Ca2+/calmodulin kinase II-dependent phosphorylation of ryanodine receptors suppresses Ca2+ sparks and Ca2+ waves in cardiac myocytes

The multifunctional Ca/calmodulin-dependent protein kinase II δC (CaMKIIδC) is found in the macromolecular complex of type 2 ryanodine receptor (RyR2) Ca release channels in the heart. However, the functional role of CaMKII-dependent phosphorylation of RyR2 is highly controversial. To address this issue, we expressed wild-type, constitutively active, or dominant-negative CaMKIIδC via adenoviral gene transfer in cultured adult rat ventricular myocytes. CaMKII-mediated phosphorylation of RyR2 was reduced, enhanced, or unaltered by dominant-negative, constitutively active, or wild-type CaMKIIδC expression, whereas phosphorylation of phospholamban at Thr17, an endogenous indicator of CaMKII activity, was at 73%, 161%, or 115% of the control group expressing β-galactosidase (β-gal), respectively. In parallel with the phospholamban phosphorylation, the decay kinetics of global Ca transients was slowed, accelerated, or unchanged, whereas spontaneous Ca spark activity was hyperactive, depressed, or unchanged in dominant-negative, constitutively active, or wild-type CaMKIIδC groups, respectively.
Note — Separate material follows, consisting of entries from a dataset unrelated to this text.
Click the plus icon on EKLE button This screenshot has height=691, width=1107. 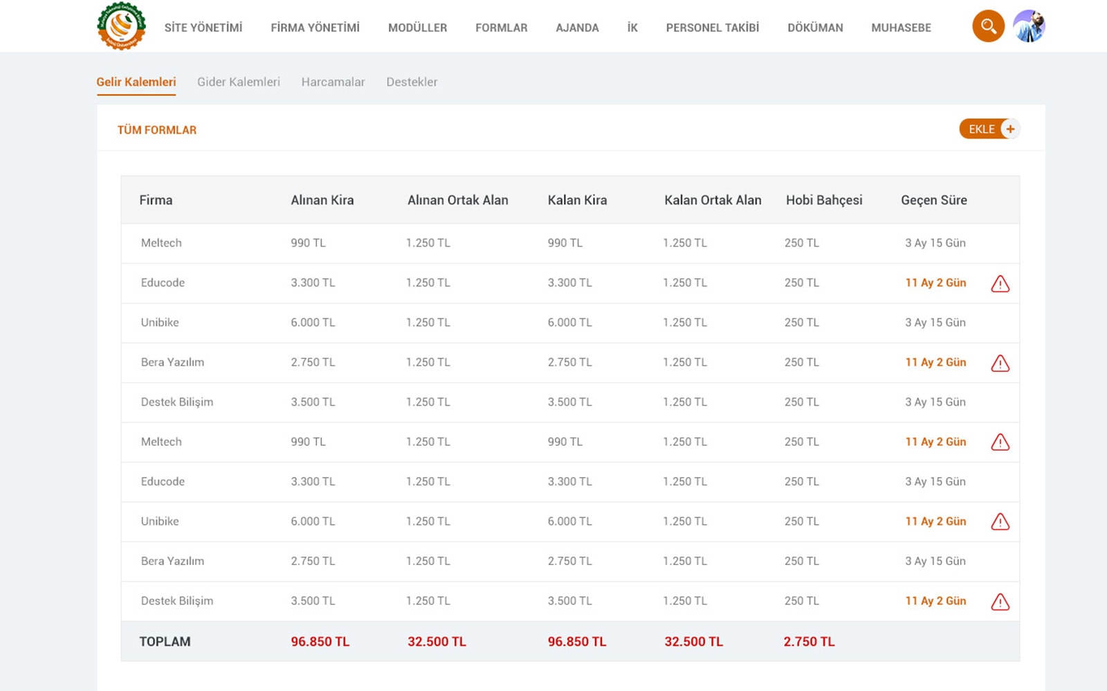(x=1010, y=129)
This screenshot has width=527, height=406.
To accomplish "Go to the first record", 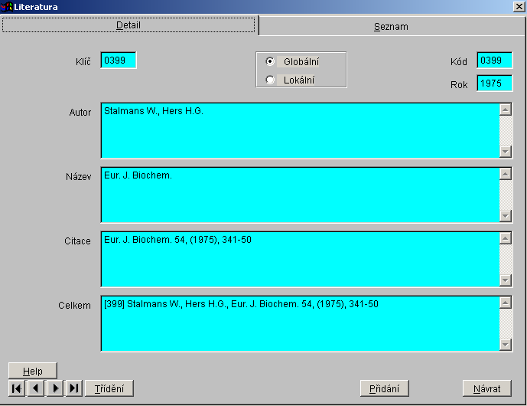I will pyautogui.click(x=17, y=388).
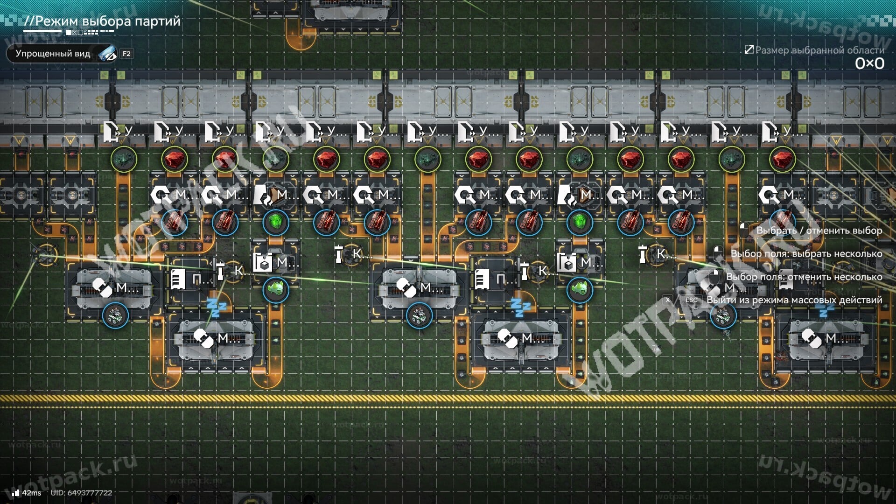
Task: Click the eye icon on Упрощенный вид
Action: coord(107,54)
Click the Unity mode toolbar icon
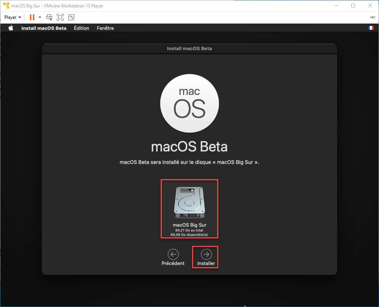This screenshot has width=379, height=307. pos(71,17)
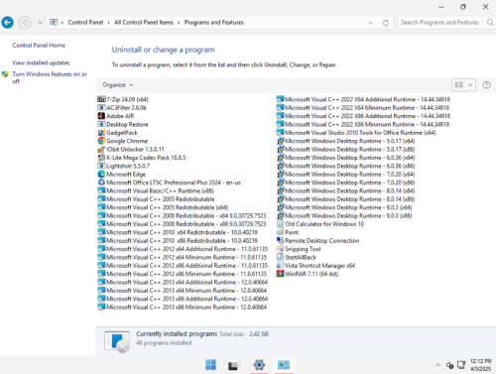Open the recent locations chevron
The image size is (496, 374).
(41, 23)
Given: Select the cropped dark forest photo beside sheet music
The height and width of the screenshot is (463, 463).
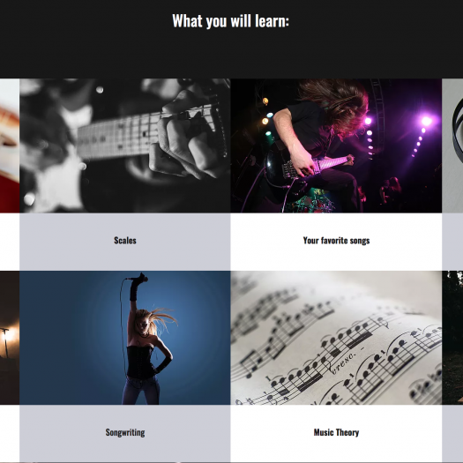Looking at the screenshot, I should click(452, 338).
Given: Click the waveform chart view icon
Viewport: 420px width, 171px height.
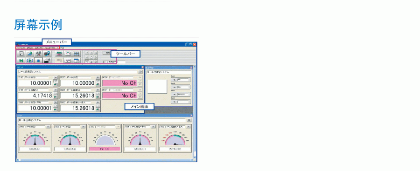Looking at the screenshot, I should [x=68, y=61].
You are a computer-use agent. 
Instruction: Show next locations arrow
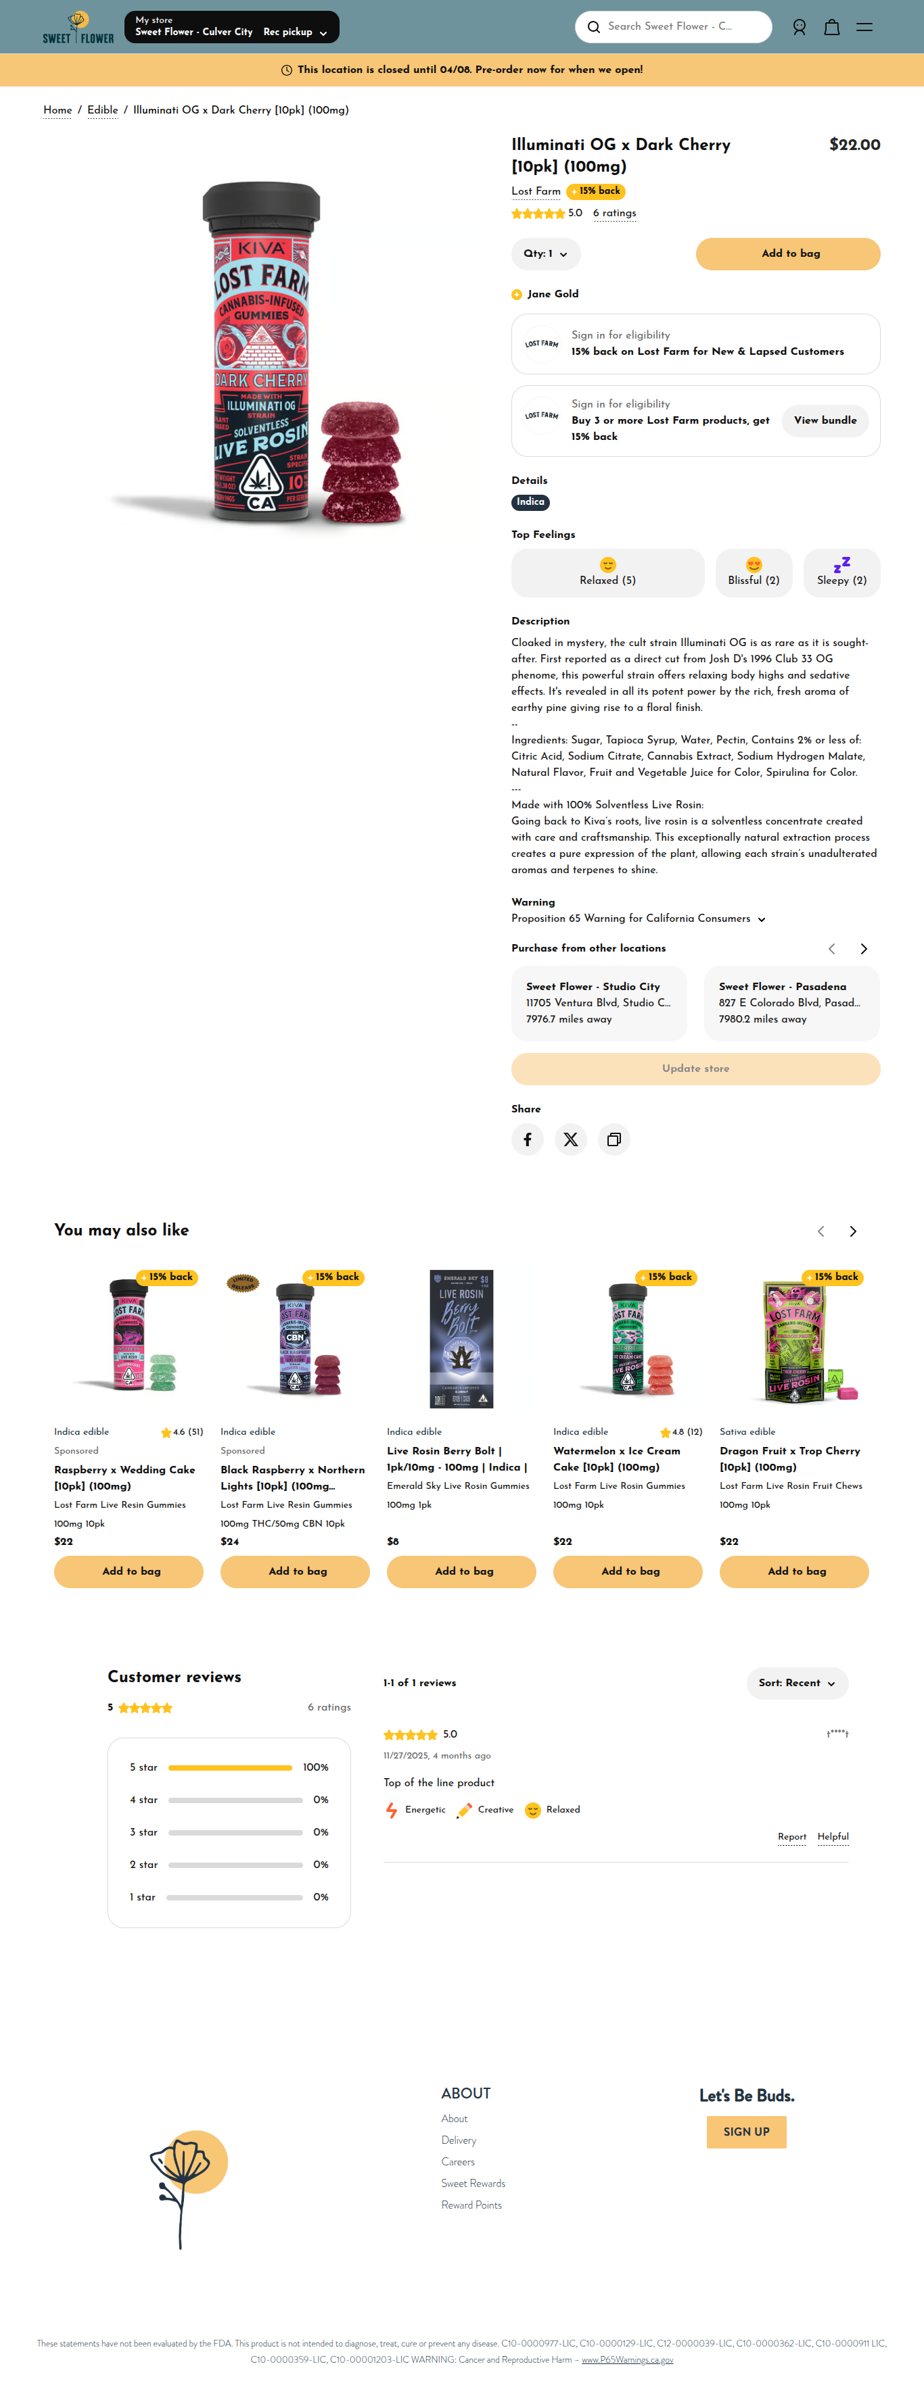click(863, 948)
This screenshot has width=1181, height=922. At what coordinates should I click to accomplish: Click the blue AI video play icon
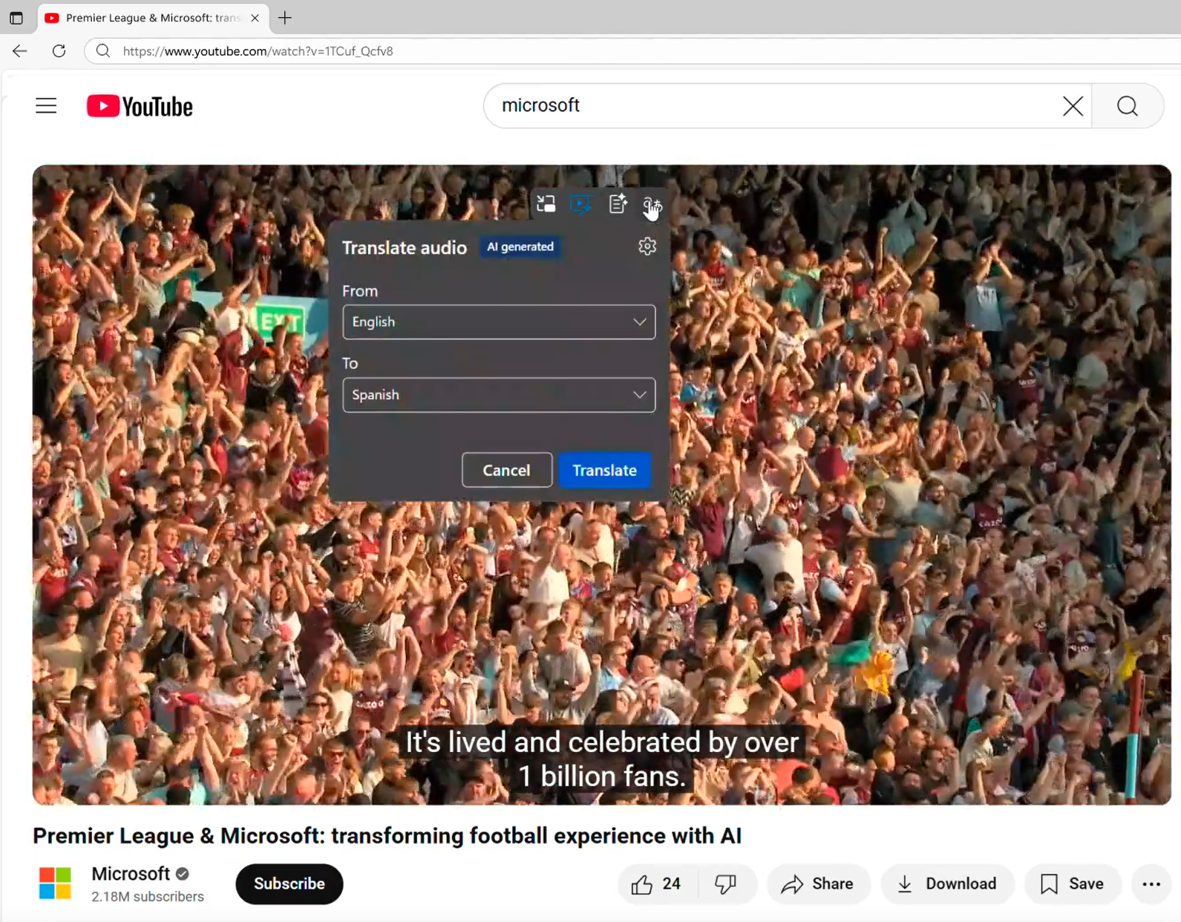(x=580, y=204)
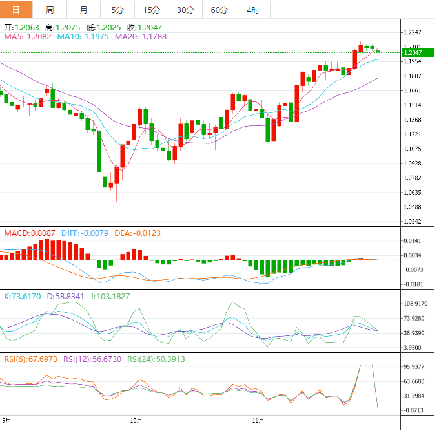Select the 15分 interval tab

point(151,10)
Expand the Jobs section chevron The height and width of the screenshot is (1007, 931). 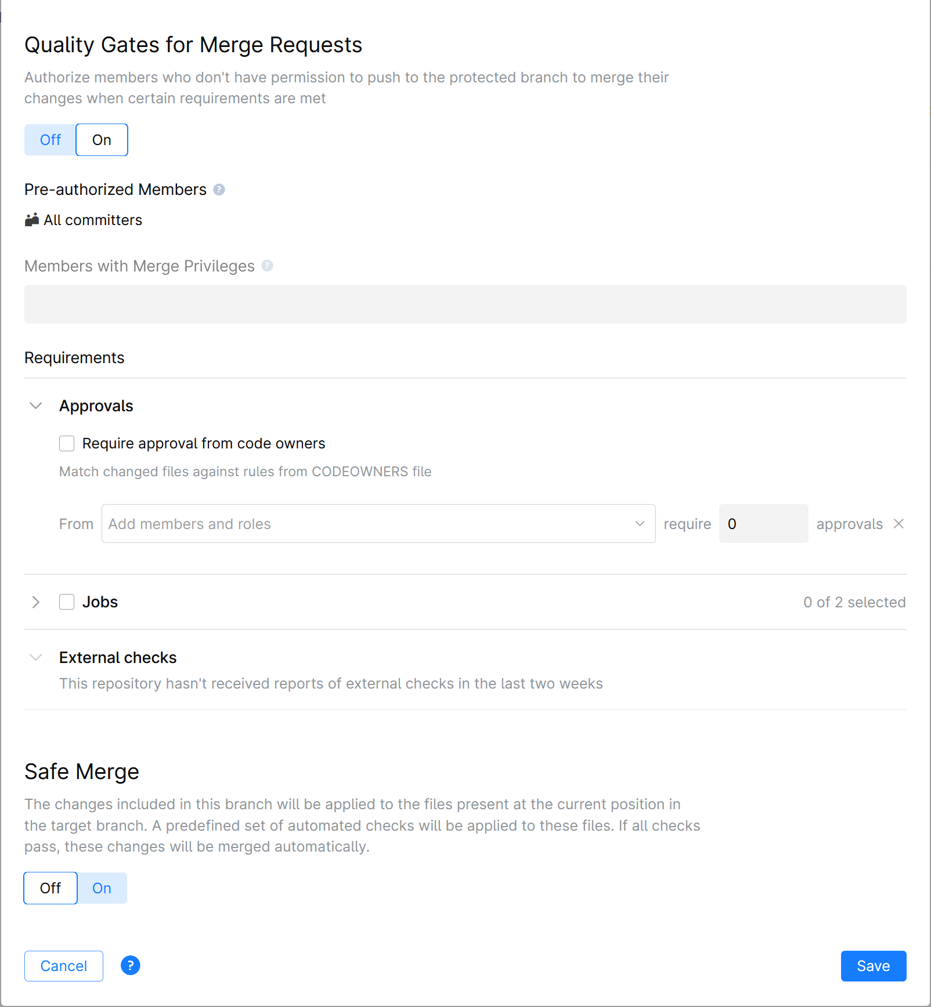36,602
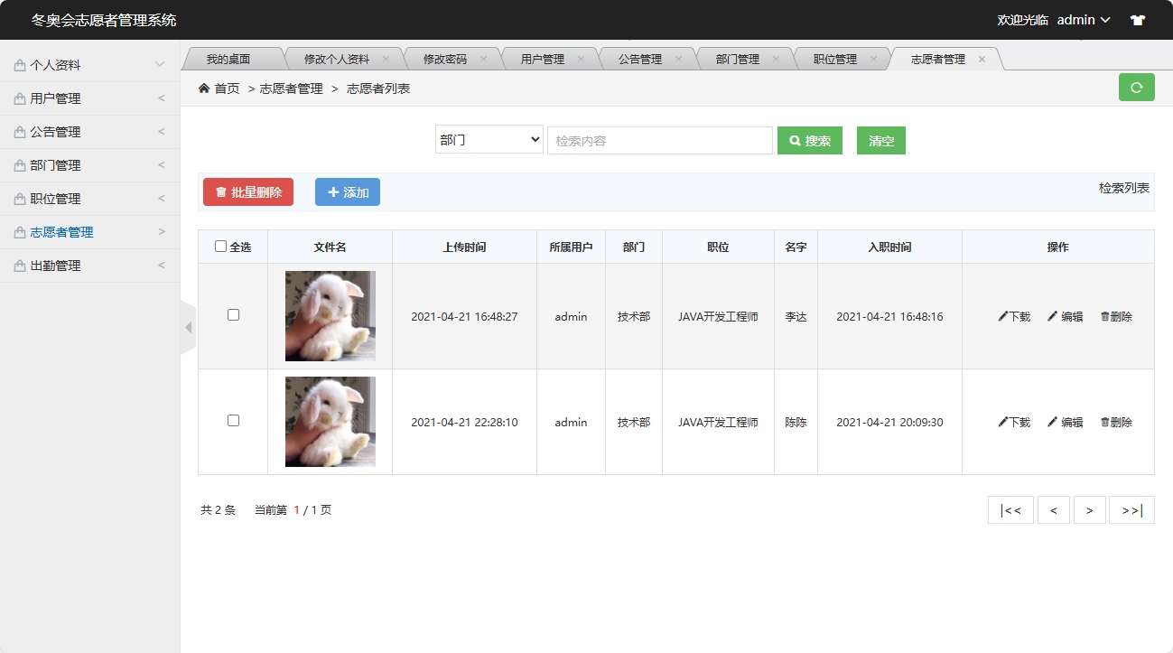Check the checkbox in 陈's row
Image resolution: width=1173 pixels, height=653 pixels.
[233, 421]
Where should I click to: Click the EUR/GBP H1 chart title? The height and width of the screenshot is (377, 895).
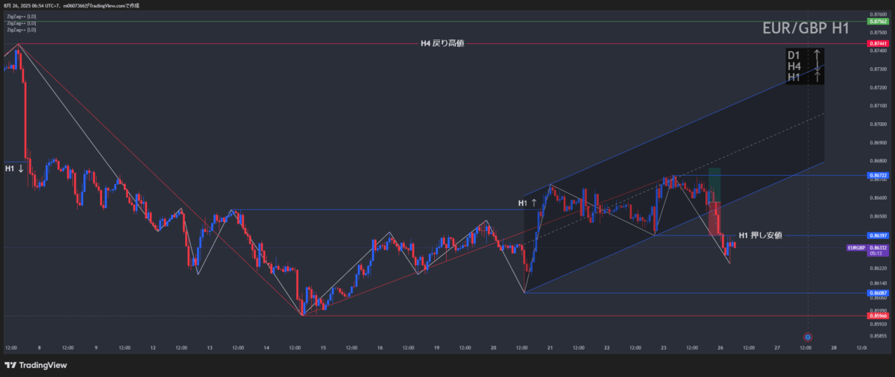(x=806, y=28)
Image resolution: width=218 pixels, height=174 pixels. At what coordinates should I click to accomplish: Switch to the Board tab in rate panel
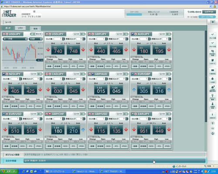tap(8, 28)
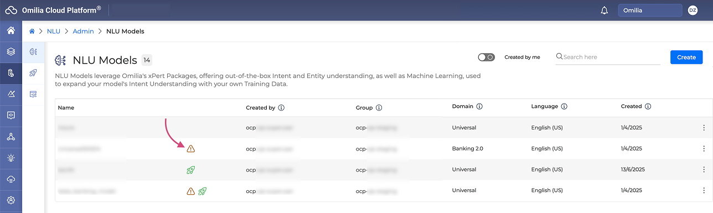Screen dimensions: 713x213
Task: Click the DZ user avatar
Action: point(693,11)
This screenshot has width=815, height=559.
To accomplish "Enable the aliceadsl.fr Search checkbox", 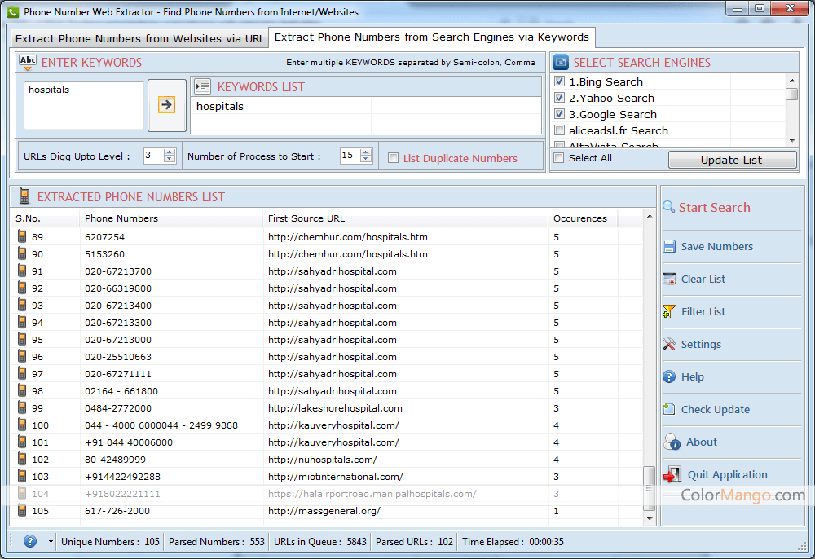I will [x=559, y=130].
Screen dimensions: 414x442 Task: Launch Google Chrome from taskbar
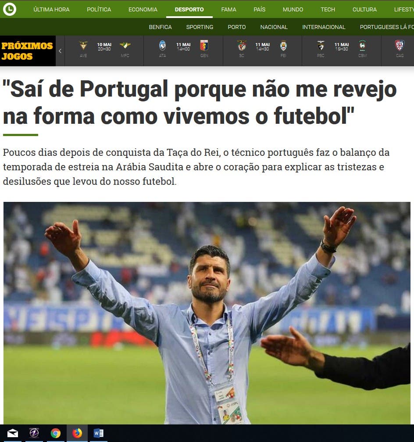coord(56,433)
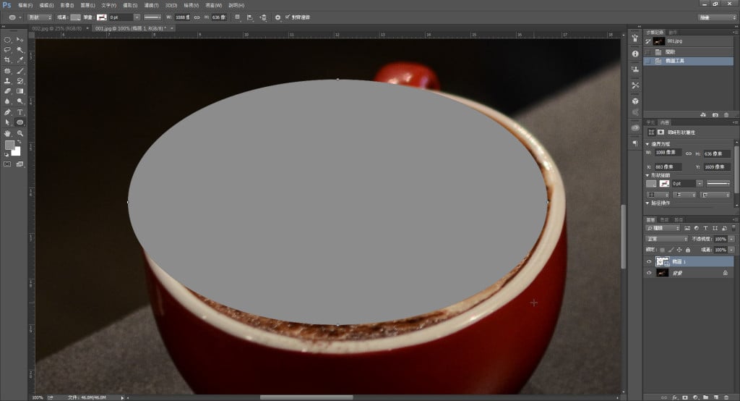Select the Type tool in the toolbox
This screenshot has height=401, width=740.
click(20, 112)
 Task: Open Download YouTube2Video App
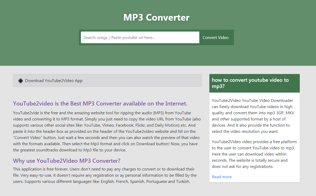[x=53, y=80]
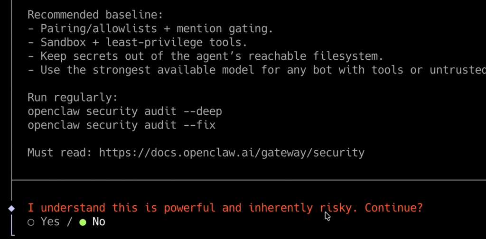This screenshot has height=239, width=486.
Task: Open the docs.openclaw.ai gateway security link
Action: click(x=232, y=153)
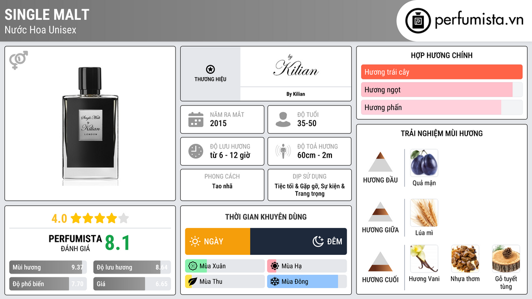Screen dimensions: 532x299
Task: Click the star badge above Thương Hiệu
Action: pos(210,70)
When challenged by high extracellular Ca, both wild-type and constitutively active CaMKIIδC protected the cells from store overload-induced Ca release, manifested by a ≈60% suppression of Ca waves (at 2 to 20 mmol/L extracellular Ca) in spite of an elevated sarcoplasmic reticulum Ca content, whereas dominant-negative CaMKIIδC promoted Ca wave production (at 20 mmol/L Ca) with significantly depleted sarcoplasmic reticulum Ca. Taken together, our data support the notion that CaMKIIδC negatively regulates RyR2 activity and spontaneous sarcoplasmic reticulum Ca release, thereby affording a negative feedback that stabilizes local and global Ca-induced Ca release in the heart.